The research partners also agreed upon 12 ideas for improvement. At their core, these ideas suggest that pain treatments should be disseminated more, flexible, and transparent. The research partners advised that there should be a platform for exchange between people with lived experiences and that the complexity of the individual pain experience should be acknowledged. To our surprise, most ideas were not specific to the content and refinement of exposure treatment; instead, they could inform the implementation of behavioral or physical pain treatments more broadly.

The research partners conveyed that increasing the access to and dissemination of pain psychology treatment is of upmost importance, a message also building momentum among pain scientists [35]. At the receiver’s end, the research partners recommended to better clarify the role of psychological interventions in the context of a multidisciplinary pain treatment approach. Thereby, they came up with creative ideas such as video testimonials or advertising campaigns to clarify treatment aims and promote positive expectations. At the same time, the research partners also suggested better acquainting other treatment providers with this treatment option to facilitate early referral. In addition, they considered an increase in flexibility (eg, in terms of session duration, frequency, content, and delivery format depending on momentary pain level) a promising step toward improvement. Although shifting plans based on pain levels stands in contrast to pain scientists advocating that time and quota–contingent treatment plans are preferred over pain-contingent plans [36], it introduces an important consideration for pragmatic implementation in real life. Momentarily scaling back an activity versus rigid adherence to a plan could ultimately provide the flexibility needed to reach the long-term goal of greater life engagement and functionality.

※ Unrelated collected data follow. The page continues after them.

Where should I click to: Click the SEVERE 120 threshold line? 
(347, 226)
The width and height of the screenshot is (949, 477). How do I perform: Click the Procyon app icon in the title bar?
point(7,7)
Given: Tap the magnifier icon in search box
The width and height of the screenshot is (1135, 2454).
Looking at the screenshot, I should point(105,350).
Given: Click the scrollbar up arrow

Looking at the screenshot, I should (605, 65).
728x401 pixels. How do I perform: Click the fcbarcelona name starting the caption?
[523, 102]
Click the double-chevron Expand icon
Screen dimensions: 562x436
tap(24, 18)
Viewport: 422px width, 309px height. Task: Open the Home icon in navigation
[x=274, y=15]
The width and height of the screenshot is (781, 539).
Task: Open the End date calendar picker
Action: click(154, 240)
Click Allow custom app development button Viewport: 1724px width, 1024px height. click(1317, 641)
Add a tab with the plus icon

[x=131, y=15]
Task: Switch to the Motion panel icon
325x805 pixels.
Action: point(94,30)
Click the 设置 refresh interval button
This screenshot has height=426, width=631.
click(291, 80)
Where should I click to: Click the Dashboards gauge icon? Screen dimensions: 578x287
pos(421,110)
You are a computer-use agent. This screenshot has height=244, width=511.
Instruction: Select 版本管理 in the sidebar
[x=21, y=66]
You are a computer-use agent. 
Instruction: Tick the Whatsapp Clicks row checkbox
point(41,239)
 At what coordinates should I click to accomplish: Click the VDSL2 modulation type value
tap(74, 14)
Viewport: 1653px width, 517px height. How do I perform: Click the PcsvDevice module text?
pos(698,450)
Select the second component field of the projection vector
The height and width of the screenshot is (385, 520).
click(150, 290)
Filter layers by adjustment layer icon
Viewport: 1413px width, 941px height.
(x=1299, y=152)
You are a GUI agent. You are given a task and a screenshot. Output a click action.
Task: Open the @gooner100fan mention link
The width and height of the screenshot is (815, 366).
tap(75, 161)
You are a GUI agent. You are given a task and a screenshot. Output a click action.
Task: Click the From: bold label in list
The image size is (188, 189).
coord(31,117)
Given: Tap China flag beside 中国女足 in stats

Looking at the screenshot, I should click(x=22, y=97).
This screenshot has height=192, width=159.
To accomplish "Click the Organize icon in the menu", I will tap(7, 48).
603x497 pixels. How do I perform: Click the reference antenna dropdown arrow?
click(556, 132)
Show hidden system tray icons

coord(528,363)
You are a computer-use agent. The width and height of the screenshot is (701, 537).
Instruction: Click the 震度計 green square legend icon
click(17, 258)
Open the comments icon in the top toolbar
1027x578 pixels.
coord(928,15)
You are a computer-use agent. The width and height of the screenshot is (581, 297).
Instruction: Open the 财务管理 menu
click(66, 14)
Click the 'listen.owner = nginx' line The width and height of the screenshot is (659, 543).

The research partners considered the remote delivery format with optional in-person check-ins (eg, to build trust) as promising beyond the pandemic, which aligns with initiatives underway in the pain treatment field, as the pandemic has accelerated the dissemination of remotely delivered pain management services [37]. Continuing this path might contribute to a greater dissemination of pain psychology treatments, especially among youths. Remotely delivered treatments might also be beneficial for other behavioral or physical treatments (eg, to facilitate integration into daily life). Moreover, the research partners wanted more support in transferring and maintaining learned strategies (eg, via booster sessions). This request suggests potential ways to address the issue that the effects of pain psychology treatments are often not stable over time [3]. Altogether, the research partners created an abundant set of ideas focused on improving the delivery of pain treatments. From a human-centered design perspective, the present results specify the needs of patients and caregivers [38]. Future research could use these ideas to investigate whether tailoring implementation strategies to end users’ needs relates to better behavioral (eg, penetration) and perceptual (eg, acceptability) implementation outcomes [39]. For example, it would be interesting to see whether tailoring implementation strategies for pain treatments results in fewer people declining to participate and fewer dropouts.